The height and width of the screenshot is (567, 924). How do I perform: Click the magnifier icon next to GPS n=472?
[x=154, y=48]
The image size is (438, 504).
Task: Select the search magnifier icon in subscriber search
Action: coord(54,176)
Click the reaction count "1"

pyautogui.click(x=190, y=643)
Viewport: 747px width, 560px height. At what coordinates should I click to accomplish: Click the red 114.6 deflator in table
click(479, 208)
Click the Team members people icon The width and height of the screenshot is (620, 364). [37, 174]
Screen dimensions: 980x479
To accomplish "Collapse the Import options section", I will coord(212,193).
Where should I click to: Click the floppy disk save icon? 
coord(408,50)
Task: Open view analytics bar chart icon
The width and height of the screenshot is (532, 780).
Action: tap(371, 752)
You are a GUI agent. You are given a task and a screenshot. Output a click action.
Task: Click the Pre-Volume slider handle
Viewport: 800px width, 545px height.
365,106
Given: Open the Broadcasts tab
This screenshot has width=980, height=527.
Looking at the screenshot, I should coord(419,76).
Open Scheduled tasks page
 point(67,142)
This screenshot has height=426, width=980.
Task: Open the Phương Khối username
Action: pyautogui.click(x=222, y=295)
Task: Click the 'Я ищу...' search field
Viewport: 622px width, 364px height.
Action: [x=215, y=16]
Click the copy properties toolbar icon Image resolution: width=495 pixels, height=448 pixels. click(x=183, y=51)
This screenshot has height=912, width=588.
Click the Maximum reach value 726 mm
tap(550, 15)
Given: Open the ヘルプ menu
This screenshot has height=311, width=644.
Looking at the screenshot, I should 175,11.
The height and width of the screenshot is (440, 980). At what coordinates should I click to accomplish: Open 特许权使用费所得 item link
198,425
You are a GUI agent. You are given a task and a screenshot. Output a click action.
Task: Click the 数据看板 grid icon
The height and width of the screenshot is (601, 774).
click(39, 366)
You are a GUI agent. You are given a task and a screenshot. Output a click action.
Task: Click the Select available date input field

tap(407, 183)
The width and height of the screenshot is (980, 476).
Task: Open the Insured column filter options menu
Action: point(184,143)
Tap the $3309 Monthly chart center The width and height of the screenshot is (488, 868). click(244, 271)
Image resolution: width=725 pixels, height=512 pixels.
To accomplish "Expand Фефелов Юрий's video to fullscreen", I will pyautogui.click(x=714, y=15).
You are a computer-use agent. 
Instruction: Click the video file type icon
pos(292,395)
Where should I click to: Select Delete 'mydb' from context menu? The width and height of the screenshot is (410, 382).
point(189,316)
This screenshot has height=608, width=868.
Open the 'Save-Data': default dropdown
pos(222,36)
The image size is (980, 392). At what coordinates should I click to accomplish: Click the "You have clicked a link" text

## What you will do
Looking at the entries above, can you reproduce exactly the lines from the one that holds "Viewport: 622px width, 364px height." through the one that holds "Given: Open the ヘルプ menu", and only those?

## Completed task
Viewport: 622px width, 364px height.
Action: [x=215, y=16]
Click the copy properties toolbar icon Image resolution: width=495 pixels, height=448 pixels. click(x=183, y=51)
This screenshot has height=912, width=588.
Click the Maximum reach value 726 mm
tap(550, 15)
Given: Open the ヘルプ menu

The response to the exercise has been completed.